In retrospect, I realize that probably the most important thing I did in my week was the Farm Tour. It accomplished a tremendous amount for us, most importantly, it offered me a two hour time frame to refine and hone our vision. This kept me connected with the “big picture”, the why of what we were doing, whereas I would have probably otherwise gotten lost in the details of day-to-day construction. I most certainly never would have been able to get how important this work is, and how the future of our species might arguably hang in the balance of how well we figure aquaponics out; the most sustainable, most energy-efficient, and the most labor-efficient ways to grow food. Speaking our vision once a week to a group of interested people gave me a very powerful listening, which allowed my speaking to be more full, more effective, and more powerful. As a result, our entire experience of our project has changed for the better.

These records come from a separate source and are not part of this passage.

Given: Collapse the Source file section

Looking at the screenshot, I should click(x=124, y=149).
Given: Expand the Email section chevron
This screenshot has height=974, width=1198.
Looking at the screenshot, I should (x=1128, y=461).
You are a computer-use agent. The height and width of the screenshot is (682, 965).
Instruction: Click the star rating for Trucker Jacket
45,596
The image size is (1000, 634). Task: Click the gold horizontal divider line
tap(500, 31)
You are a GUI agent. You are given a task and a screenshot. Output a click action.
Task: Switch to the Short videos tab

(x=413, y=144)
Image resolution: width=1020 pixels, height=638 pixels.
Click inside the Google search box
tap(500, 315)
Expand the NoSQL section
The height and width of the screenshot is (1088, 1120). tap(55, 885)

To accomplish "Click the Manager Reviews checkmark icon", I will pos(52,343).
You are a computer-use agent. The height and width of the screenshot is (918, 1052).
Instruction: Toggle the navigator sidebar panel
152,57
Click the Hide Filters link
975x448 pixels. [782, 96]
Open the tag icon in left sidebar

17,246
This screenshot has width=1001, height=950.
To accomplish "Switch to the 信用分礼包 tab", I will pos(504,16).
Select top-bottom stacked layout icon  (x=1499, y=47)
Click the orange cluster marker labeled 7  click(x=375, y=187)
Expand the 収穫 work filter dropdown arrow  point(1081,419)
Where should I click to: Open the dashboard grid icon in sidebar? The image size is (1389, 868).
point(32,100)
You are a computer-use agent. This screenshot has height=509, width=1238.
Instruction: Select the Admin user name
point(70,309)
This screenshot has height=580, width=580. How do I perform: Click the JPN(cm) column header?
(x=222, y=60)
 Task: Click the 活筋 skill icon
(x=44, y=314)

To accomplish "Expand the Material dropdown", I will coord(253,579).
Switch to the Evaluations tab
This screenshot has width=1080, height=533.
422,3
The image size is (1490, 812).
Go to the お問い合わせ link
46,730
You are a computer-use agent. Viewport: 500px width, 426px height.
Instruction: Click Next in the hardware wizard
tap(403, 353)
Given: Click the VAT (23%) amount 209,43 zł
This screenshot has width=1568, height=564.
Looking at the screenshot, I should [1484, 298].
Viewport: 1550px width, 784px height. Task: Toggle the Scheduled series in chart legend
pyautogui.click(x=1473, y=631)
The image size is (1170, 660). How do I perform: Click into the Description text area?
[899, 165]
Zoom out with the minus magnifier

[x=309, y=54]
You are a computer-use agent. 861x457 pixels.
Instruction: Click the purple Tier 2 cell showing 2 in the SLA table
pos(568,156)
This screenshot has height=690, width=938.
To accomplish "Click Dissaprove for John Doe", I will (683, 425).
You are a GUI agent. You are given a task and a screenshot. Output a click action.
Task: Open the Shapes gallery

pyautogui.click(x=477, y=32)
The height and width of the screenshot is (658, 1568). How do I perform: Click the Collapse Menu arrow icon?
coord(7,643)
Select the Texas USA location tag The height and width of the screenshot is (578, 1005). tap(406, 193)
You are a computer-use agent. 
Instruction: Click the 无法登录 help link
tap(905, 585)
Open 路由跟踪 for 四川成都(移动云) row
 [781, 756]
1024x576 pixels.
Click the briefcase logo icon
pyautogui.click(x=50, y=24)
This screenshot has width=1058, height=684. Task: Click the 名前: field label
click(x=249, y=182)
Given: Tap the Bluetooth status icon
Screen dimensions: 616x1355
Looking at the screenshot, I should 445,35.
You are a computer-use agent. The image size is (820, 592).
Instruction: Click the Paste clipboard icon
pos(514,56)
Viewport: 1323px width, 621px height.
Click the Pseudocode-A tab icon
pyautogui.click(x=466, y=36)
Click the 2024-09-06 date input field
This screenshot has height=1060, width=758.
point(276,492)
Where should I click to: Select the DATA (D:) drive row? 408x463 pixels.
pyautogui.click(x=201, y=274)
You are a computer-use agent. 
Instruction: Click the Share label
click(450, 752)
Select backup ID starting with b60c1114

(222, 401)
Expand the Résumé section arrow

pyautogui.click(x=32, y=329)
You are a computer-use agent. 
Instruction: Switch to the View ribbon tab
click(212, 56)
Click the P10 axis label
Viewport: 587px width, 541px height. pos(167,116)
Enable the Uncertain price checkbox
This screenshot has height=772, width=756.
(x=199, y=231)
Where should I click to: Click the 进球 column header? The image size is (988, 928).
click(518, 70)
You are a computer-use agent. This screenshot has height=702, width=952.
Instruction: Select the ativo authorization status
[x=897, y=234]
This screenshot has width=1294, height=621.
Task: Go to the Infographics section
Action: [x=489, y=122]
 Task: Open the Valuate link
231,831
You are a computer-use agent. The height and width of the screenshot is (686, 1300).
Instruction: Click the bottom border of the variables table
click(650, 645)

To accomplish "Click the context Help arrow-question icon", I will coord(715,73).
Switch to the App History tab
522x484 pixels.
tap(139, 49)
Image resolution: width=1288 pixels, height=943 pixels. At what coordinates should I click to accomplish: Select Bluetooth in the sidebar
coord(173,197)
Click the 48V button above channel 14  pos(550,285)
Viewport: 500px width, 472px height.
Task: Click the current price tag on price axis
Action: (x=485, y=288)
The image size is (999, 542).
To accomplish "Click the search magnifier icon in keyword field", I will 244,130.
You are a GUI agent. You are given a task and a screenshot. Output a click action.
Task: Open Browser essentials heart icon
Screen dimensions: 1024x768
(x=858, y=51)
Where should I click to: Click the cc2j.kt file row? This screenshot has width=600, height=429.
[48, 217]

Also, the weekly Farm Tour taught people about us, and about aquaponics, effectively “softening” our market, so that when we began selling produce at Costco, more people were familiar with us and with aquaponically-grown produce, and therefore were more likely to buy our produce. As a corollary to this, now we do not even have business cards printed! Everyone in our local market knows who we are, and knows about aquaponics.
After the first two and a half years of doing weekly farm tours every Saturday, we decreased their frequency to once a month, on the first Saturday. We did this after tour attendance dropped to only four or five people each week. With the monthly tours, attendance is back to between 20-30 people each tour. Keep in mind, the total population of our island is only 184,000, according to the 2010 Census. We have presented aquaponics and our vision for it to around 4,600 people! (Calculated as an average of 25 people per tour, for seven years, or ~130 tours total.)
So, if you are in or near a major population center, and you are not doing Farm Tours, in our opinion, you are missing out on a great opportunity for nearly free advertising and promotion. Please consider the time you take to share with others a profound and powerful contribution, to them, to this fledgling field, and to yourself. If you give more than you think you have to give, your return will be ten-fold.